College Laptop

AranyicAranyic Casstown, OH Icrontian
edited May 2012 in Hardware
My brother is headed off to the University of Cincinnati this fall to study engineering (I know there are quite a few Cincinnati people around here maybe someone is familiar with the program). My dad is getting him a laptop for his high school graduation and was hoping to get by for about $650 but would be fine in the $750 range if that's what he needs. I'm thinking something in the Asus line of laptops they seem about the best bang for your buck right now? Anyone have other suggestions I'm open to them I'm just out of the loop any more. I've seen quite a bit of love for the HP Envy line but they are probably a little out of the price range? Min specs:

I-5 or higher processor
4gig ram
HD Video card (dedicated preferred but not required)

SOURCE MATERIAL
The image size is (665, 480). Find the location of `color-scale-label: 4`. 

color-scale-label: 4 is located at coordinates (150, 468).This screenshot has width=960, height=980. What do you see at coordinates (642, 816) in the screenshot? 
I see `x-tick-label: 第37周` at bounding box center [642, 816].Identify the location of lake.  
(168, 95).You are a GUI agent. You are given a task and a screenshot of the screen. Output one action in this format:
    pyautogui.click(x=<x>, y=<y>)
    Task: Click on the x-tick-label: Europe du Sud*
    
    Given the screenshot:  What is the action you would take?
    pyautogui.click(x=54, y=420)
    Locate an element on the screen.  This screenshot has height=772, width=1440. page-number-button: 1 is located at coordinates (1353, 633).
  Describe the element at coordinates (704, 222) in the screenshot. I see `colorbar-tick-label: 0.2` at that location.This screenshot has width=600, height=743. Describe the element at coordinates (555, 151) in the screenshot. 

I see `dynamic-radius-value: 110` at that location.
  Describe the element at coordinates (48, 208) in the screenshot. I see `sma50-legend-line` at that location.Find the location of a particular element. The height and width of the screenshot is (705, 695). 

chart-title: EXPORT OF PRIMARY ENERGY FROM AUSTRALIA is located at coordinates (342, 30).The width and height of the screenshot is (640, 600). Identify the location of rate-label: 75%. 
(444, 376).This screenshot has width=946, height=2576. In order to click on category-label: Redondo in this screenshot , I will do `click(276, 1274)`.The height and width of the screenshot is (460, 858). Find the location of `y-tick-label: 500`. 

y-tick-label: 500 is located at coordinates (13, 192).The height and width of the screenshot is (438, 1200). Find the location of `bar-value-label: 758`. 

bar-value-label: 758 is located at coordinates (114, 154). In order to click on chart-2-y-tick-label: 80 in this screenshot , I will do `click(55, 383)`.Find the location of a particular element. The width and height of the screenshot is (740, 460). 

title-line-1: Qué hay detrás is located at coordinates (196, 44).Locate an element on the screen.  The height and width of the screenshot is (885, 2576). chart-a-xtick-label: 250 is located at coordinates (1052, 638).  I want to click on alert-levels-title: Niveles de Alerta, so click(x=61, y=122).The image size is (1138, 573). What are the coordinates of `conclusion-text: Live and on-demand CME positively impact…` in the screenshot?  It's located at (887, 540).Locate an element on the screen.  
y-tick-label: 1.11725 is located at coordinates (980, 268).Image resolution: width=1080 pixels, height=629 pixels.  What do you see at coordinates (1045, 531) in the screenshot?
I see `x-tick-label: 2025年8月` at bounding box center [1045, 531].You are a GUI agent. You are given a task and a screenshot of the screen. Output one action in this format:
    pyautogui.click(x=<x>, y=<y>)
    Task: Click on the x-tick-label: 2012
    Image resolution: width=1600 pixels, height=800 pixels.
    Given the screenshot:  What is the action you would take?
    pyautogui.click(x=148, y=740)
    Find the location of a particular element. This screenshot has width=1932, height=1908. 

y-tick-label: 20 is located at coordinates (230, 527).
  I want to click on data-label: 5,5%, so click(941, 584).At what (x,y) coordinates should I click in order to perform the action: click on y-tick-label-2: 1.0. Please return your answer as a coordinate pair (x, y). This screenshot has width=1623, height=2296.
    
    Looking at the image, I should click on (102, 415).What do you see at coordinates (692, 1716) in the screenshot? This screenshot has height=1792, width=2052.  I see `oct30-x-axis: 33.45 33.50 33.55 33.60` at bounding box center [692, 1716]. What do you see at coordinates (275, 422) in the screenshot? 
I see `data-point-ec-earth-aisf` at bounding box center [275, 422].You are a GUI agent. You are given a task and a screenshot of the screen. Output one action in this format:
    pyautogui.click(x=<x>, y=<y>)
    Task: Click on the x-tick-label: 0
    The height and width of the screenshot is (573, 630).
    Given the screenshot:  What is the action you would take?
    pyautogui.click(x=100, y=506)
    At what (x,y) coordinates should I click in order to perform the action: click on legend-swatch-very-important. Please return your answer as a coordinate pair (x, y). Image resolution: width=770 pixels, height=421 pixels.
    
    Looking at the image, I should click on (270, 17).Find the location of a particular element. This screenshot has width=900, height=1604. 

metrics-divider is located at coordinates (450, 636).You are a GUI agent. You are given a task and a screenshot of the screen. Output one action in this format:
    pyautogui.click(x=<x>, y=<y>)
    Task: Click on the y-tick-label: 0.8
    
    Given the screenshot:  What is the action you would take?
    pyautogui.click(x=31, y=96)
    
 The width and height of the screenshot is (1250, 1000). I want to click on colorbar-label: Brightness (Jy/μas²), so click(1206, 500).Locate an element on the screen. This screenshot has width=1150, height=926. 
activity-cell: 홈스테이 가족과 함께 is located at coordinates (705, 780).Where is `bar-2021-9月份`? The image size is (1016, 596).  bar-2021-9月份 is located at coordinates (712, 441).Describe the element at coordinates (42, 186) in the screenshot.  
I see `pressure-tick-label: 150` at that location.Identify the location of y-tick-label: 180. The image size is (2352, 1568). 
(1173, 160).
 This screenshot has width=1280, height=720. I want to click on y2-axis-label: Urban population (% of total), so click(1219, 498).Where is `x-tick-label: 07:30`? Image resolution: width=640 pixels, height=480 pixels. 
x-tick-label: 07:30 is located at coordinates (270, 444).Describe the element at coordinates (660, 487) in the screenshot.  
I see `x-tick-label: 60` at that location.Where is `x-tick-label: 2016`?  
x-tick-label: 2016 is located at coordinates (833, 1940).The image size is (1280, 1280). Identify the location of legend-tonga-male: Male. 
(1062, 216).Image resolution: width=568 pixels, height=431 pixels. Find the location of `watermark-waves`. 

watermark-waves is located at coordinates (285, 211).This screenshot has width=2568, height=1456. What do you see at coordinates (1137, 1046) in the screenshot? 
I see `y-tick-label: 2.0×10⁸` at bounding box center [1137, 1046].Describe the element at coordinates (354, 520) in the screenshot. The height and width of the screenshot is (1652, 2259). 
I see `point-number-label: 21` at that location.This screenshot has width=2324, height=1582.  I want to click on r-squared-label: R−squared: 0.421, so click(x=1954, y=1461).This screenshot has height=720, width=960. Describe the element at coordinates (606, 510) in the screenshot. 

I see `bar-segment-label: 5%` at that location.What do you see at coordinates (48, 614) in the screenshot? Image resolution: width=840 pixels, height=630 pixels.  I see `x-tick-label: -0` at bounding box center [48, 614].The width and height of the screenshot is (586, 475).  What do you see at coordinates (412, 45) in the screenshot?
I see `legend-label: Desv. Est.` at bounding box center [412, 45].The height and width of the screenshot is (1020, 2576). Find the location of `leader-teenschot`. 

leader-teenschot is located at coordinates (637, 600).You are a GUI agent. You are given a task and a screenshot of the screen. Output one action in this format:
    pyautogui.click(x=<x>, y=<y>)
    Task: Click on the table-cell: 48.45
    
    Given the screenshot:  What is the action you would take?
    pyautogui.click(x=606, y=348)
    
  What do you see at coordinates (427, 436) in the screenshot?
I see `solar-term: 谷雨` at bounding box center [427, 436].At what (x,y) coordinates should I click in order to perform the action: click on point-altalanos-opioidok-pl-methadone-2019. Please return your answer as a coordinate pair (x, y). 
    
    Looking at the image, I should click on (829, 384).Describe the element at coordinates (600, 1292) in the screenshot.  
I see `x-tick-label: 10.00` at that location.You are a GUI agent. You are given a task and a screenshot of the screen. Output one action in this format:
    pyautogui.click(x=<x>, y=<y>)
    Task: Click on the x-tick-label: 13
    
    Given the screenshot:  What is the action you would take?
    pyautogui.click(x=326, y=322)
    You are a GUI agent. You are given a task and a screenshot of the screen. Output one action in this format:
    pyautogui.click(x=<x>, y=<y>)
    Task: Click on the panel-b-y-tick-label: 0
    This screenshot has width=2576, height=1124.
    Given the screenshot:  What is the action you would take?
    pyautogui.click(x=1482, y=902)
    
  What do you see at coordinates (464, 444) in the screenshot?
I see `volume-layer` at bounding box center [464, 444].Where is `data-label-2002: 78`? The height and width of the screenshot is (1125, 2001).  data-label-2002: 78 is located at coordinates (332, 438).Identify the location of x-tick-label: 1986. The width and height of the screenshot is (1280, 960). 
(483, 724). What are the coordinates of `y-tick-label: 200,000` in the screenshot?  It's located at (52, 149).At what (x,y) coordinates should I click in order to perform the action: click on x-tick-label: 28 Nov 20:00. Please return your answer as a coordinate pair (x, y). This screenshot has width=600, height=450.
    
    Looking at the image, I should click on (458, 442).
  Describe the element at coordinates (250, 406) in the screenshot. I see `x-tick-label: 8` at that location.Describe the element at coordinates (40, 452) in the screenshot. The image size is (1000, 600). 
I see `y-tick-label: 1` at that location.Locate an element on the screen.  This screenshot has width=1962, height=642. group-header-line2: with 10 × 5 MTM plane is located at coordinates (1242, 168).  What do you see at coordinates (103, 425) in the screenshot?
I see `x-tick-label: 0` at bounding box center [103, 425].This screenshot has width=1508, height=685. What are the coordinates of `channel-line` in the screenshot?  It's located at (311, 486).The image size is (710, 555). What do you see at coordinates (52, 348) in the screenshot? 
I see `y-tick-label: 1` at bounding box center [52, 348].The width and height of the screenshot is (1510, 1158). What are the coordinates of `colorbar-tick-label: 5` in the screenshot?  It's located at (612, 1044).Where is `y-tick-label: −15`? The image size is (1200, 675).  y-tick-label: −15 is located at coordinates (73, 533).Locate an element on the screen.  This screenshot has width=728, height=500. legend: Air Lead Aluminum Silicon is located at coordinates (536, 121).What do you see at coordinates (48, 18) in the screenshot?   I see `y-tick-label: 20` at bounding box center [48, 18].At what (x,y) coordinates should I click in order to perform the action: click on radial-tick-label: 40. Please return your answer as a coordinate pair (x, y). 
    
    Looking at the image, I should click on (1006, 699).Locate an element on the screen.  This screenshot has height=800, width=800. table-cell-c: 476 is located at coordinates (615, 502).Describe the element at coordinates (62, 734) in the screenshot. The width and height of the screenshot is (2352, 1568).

PROBLEM SET
• A. Summarize the college laptop post in two sentences.
• B. Write the next part of the college laptop post, picking up after its list of minimum specs.
The records have no connection to the college laptop post.

PER-TASK OUTPUTS
• A. The poster's brother is going to the University of Cincinnati this fall to study engineering, and their dad is buying him a laptop for his high school graduation with a budget of about $650, or up to $750 if needed. The poster leans toward Asus laptops but asks for other suggestions, and lists minimum specs of an I-5 or higher processor, 4 gig of RAM, and an HD video card, with dedicated preferred but not required.

• B.
500gig 7200rpm hard drive
The rest of it is pretty basic gigabit NIC/802.11 g/n wireless, etc. They do want Windows 7 pro but I imagine in that price range I'll get home premium and then I can cover the any time upgrade to pro.

Thanks for any input.

Comments

  • MiracleManSMiracleManS Chambersburg, PA Icrontian
    I can tell you right now that having a large laptop at school sucked. I started with a 17" and it was impossible to take anywhere. If you're going to get something, get something in the 13" range at most.

    Having something portable (even if you're not/can't be taking it to class) is a great thing. I spend far more time on my netbook than any other laptop in the house because of this, and that is just in my home.

  • MAGICMAGIC Doot Doot Furniture City, Michigan Icrontian
    I have an Acer Aspire in the ballpark of what you're looking for. i5, 4gb ram, dedicated AMD 6 series video, 500gb hdd. Its a very solid notebook. Ive had it about a year without any issue. Similar specs on newegg in the 600 dollar range.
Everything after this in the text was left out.